[Exercise objective]:
Output the part of the passage on multiculturalism and social cohesion between "The Scanlon Social" and "in expansive terms.", inclusive, copied word for word.

[Document passage]:

----------

Cue a snap of the messenger, Islamophobia envoy Aftab Mali said Muslim Australians had 'endured hatred, abuse, prejudice and violence for far too long'.



Now to shoot, or at least undermine, the message ...

He recommended commissions of inquiry, sweeping changes in government, grants to combat Islamophobia, new laws to protect freedom of religion, action to curb racism and Islamophobia in educational institutions, workplaces, media and sport, along with an untenable proposal for “codes of conduct” for all parliamentarians and training in how to manage Islamophobia.
These envoys are dealing with a social cohesion crisis that extends far beyond multiculturalism, yet also goes to the heart of a multiculturalism failure. The standard multicultural remedies – more support and more funds for diverse communities – look feeble in the face of cultural, religious and ethnic tensions rooted abroad but spilling into our community.
What does the future hold given the huge size of net overseas migration numbers? The old refrain that the tensions in the home country must not be transposed to Australia now look obsolete. Have you visited a capital city at a weekend?
The Scanlon Social Cohesion Report involved 8000 people in a survey buttressed by interviews. A new set of questions was introduced to probe what people think is important to be truly Australian. The results show people to be broadly inclusive and to see Australian identity in expansive terms.
For example, Australianness was only weakly related to being born in this country, testifying to our migrant tradition. Religion, in this case mainly Christianity, was relatively unimportant in Australian nationality. English language and sharing Australian customs and traditions (though undefined) rated as important.
A total of 86 per cent of people said “in the modern world, maintaining the Australian way of life and culture is important”. But the report warns: “The extent of national pride and belonging has declined significantly over time.”
The proportion of people taking great pride in the Australian way of life and culture has declined 14 percentage points since July 2020 while the proportion who have a greater sense of belonging in Australia has declined 16 percentage points since July 2020.
Such sentiments can be driven by many factors, from financial hardship to distrust of elites. But multiculturalism is integral to the mix.

What's also integral to the mix?

A foreign owned corporation peddling hate speech on a daily basis.

To quote the keen Keane scribbling in Crikey at some length ...

----------

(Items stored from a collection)
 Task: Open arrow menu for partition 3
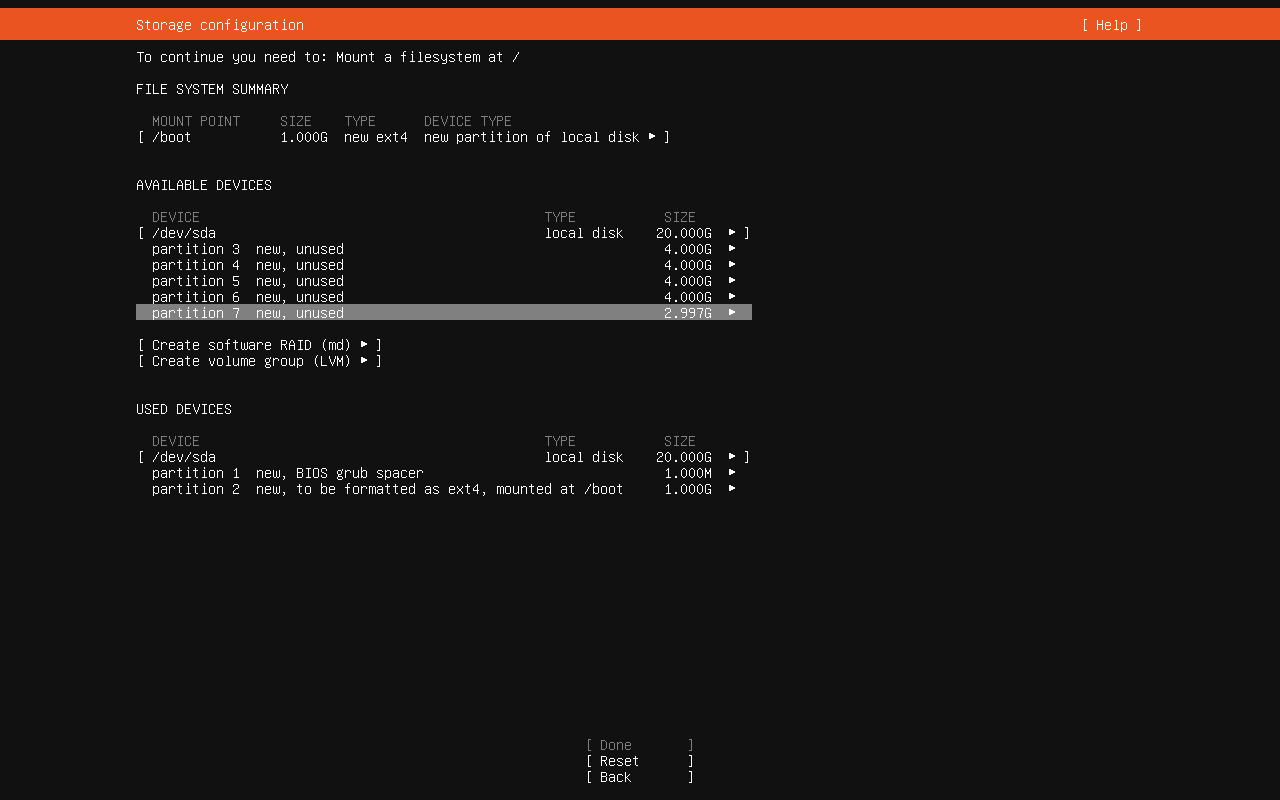[x=732, y=248]
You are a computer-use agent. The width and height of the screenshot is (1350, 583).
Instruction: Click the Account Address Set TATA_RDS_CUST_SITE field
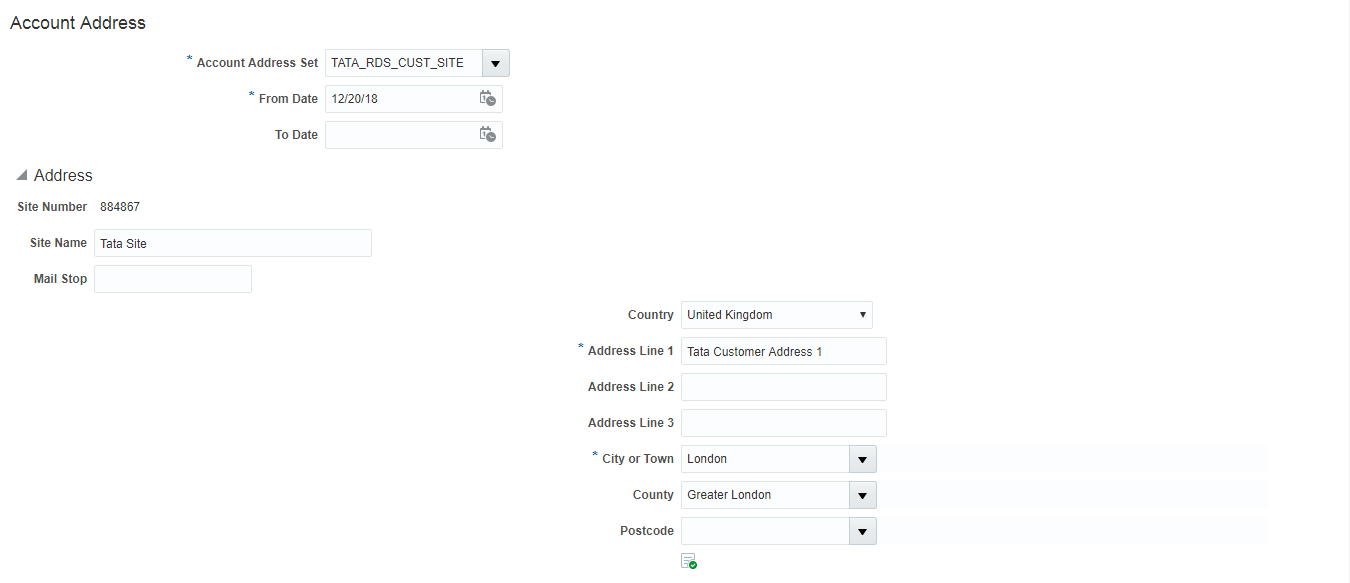pyautogui.click(x=403, y=63)
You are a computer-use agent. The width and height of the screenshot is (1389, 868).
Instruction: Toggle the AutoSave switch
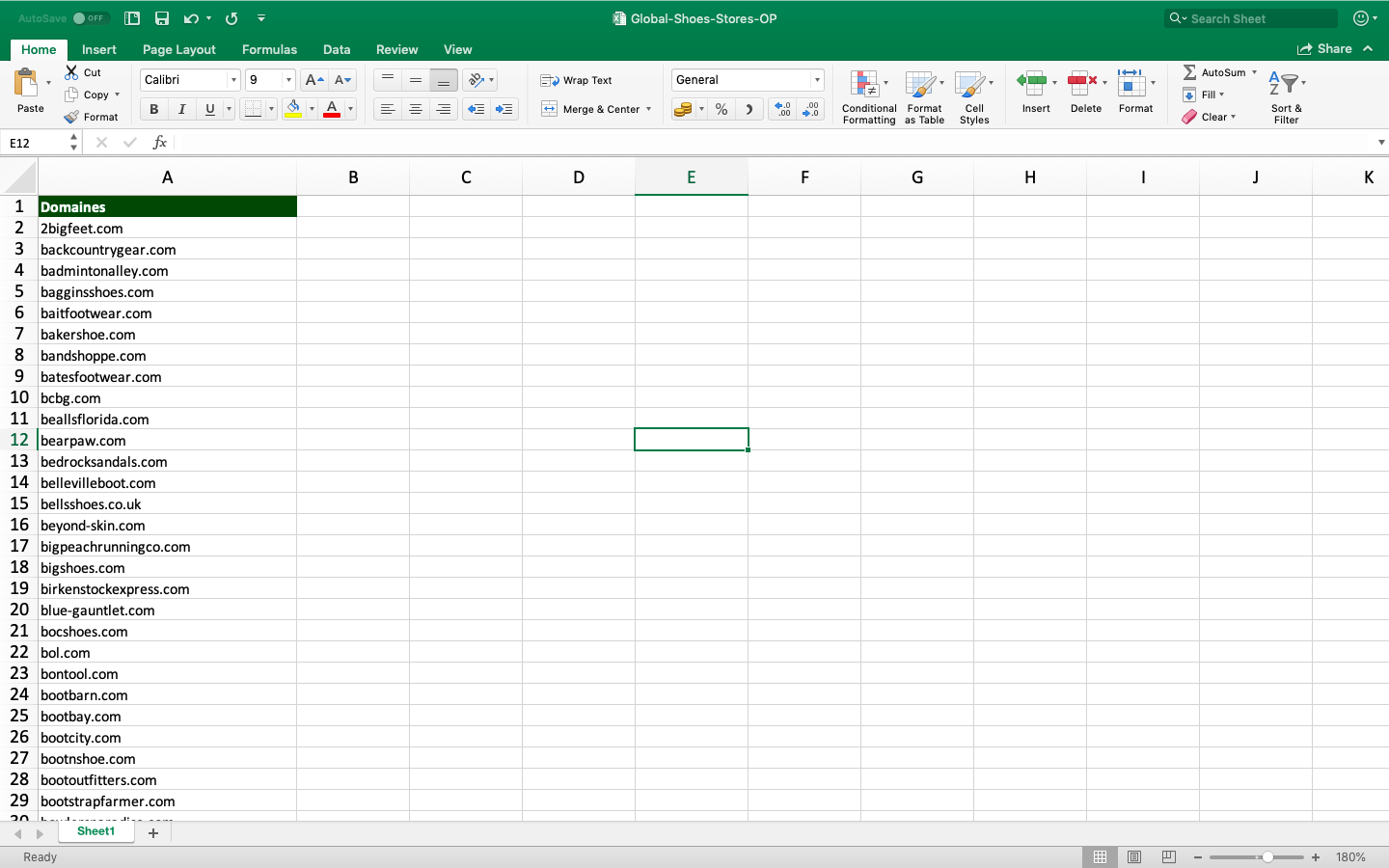click(90, 18)
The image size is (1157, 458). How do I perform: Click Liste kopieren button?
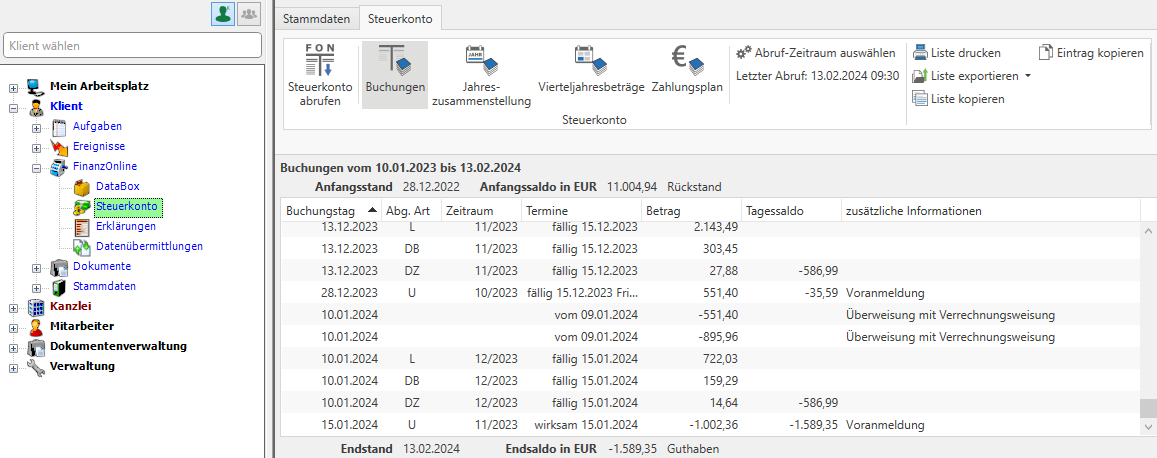pos(958,99)
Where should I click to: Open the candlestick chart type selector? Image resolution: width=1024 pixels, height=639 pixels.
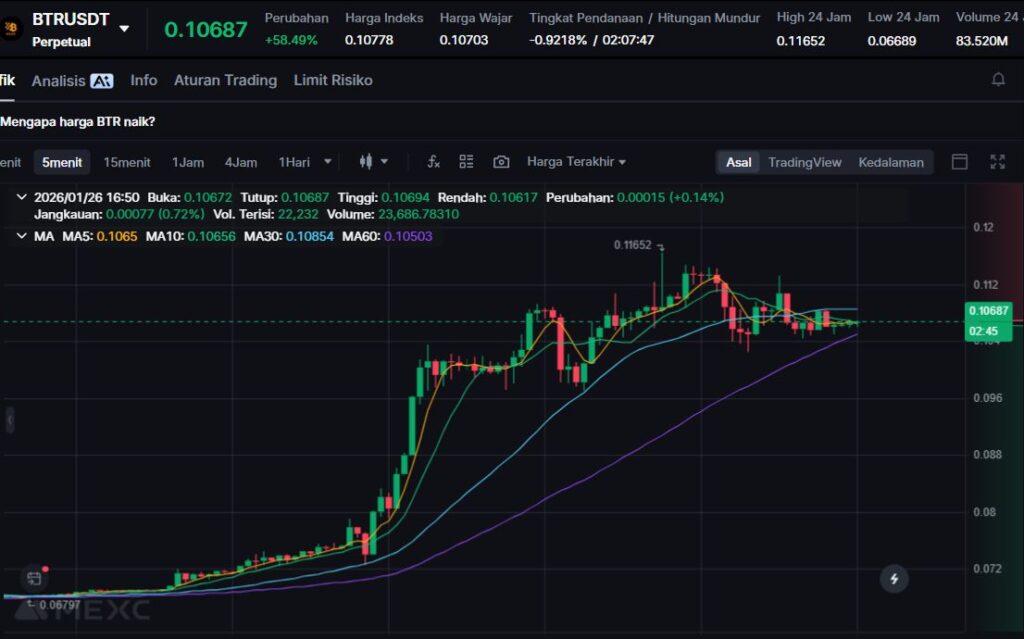coord(372,162)
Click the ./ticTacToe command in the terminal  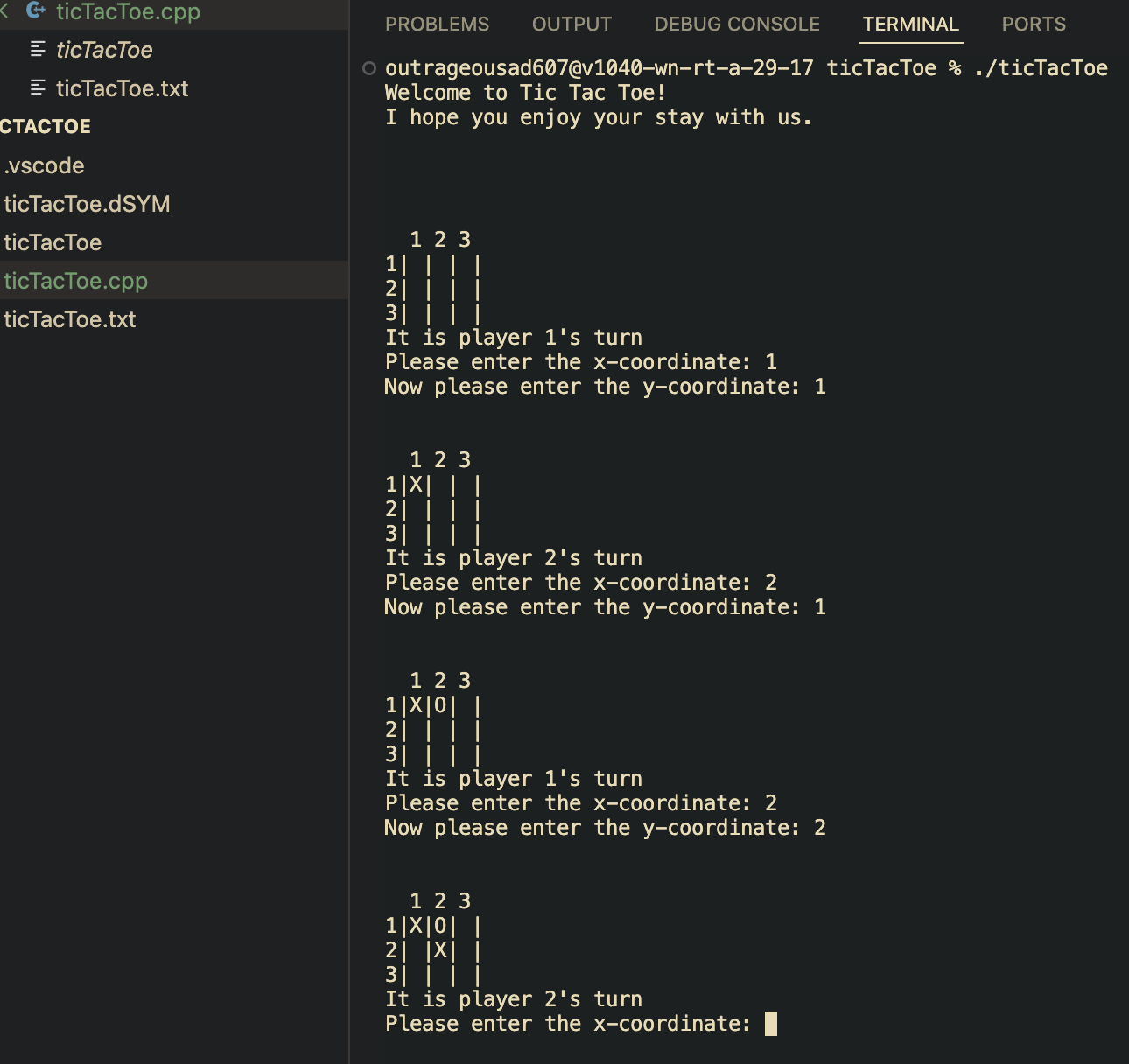pos(1041,68)
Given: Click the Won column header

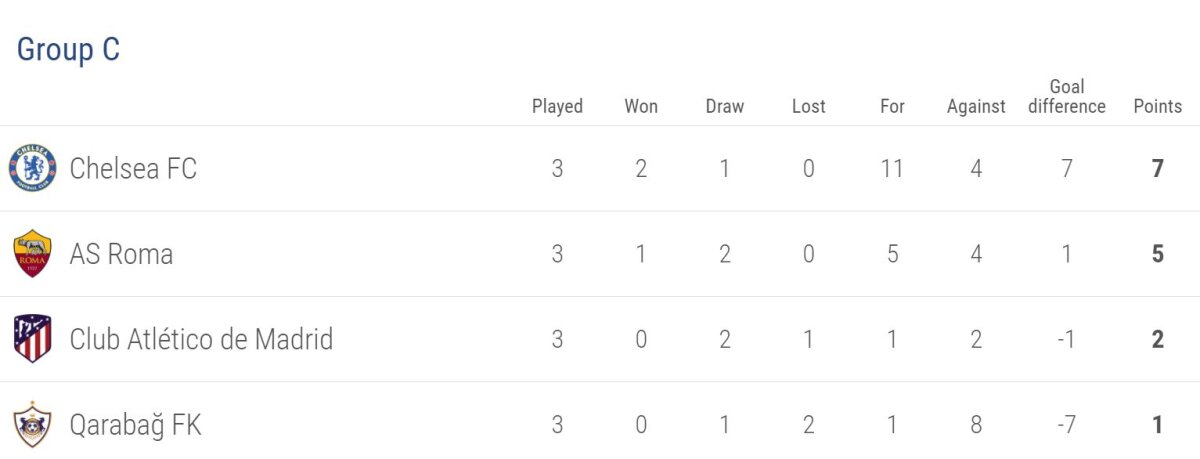Looking at the screenshot, I should tap(641, 106).
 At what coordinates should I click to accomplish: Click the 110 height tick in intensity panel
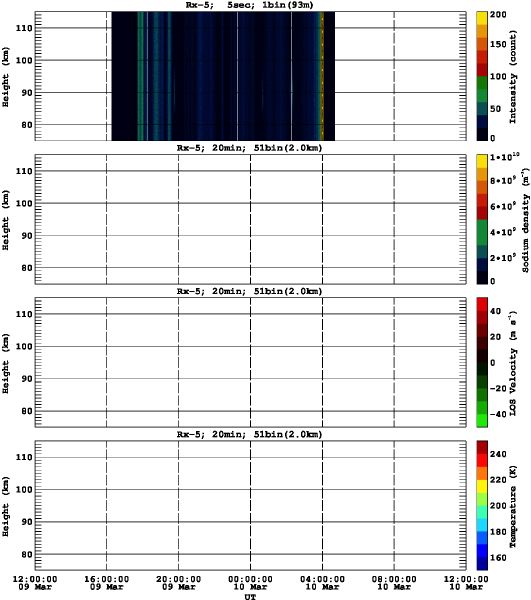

----------

[Response below]:
The Scanlon Social Cohesion Report involved 8000 people in a survey buttressed by interviews. A new set of questions was introduced to probe what people think is important to be truly Australian. The results show people to be broadly inclusive and to see Australian identity in expansive terms.